[Data to process start]

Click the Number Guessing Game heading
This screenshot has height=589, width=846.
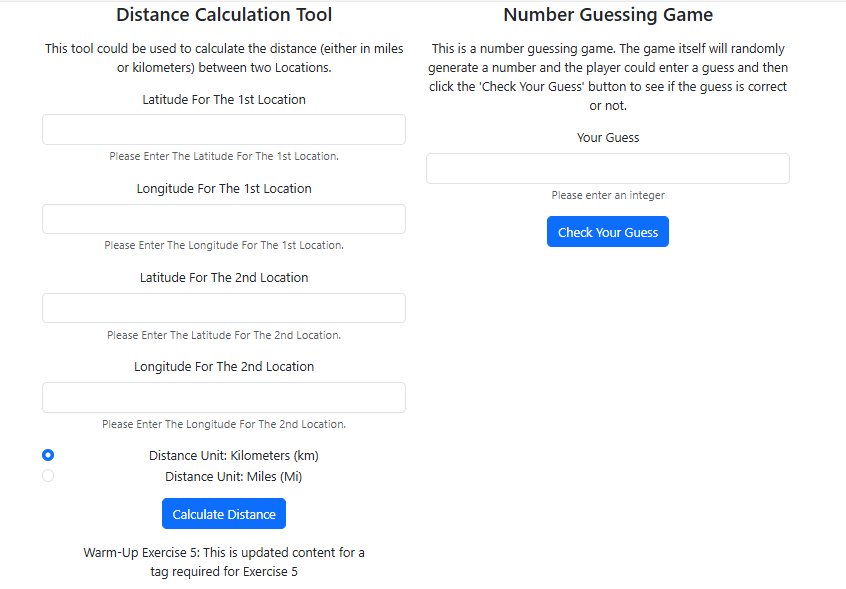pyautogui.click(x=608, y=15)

[Data to process end]
[Data to process start]

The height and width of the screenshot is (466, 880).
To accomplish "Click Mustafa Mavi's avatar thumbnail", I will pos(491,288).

[Data to process end]

# Short exercise
Please set down the lines from the line with "Click the Number Guessing Game heading" up to and including the line with "pyautogui.click(x=608, y=15)", keeping every word unchanged. Leave the pictures out of your answer.

# Solution to this problem
Click the Number Guessing Game heading
This screenshot has height=589, width=846.
pyautogui.click(x=608, y=15)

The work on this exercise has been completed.